Know your entire group of sensors. Put those in and map them to I/O.

When you finish, the best solution will not be a guess.

I simply like the Mega2560 because of the extra SRAM. It is easily worth the under $20 U.S. price from China.

But, I have always recommended that beginners and experts have at least one real Arduino in each class that they utilize; that is, a real UNO or a real MEGA, etc. This way, you will never have to try and decide if the problem you are having is a hardware related one. Then when the prototype is finished, move the software to the clone and it should work If your software works on a real Arduino but not on a clone... well, you know where the problem is located!!!

Ray

Example - my Notes in the file notes.h which I keep with the project code. The first part is notes about pin usage.

/*
Input and Output

Each of the 54 digital pins on the Mega can be used as an input or output, 
using pinMode(), digitalWrite(), and digitalRead() functions. They operate at 5 volts. 
Each pin can provide or receive a maximum of 40 mA and has an internal pull-up resistor 
(disconnected by default) of 20-50 kOhms. In addition, some pins have specialized functions:

    Serial: 0 (RX) and 1 (TX); Pins 0 and 1 are also connected to the corresponding pins of the ATmega16U2 USB-to-TTL Serial chip.

** Collected material **
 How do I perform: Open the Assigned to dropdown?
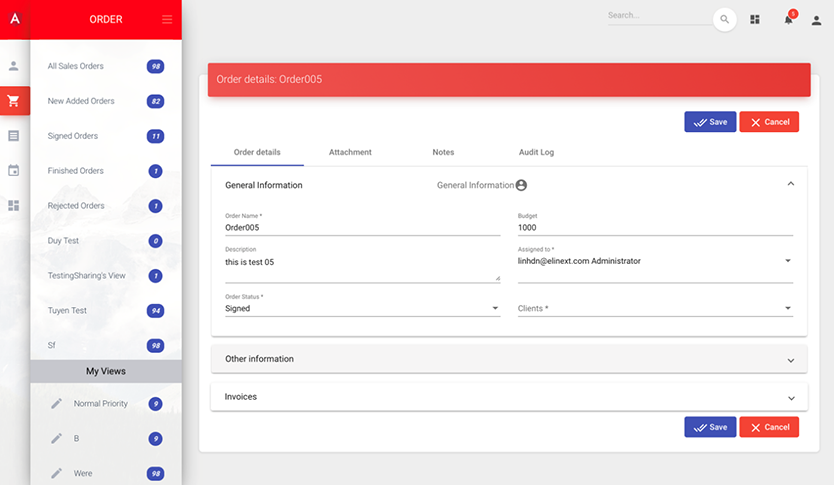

** Task **
In the Arduino forum post, what is the maximum current each digital pin on the Mega can provide or receive?

** Solution for this problem **
40 mA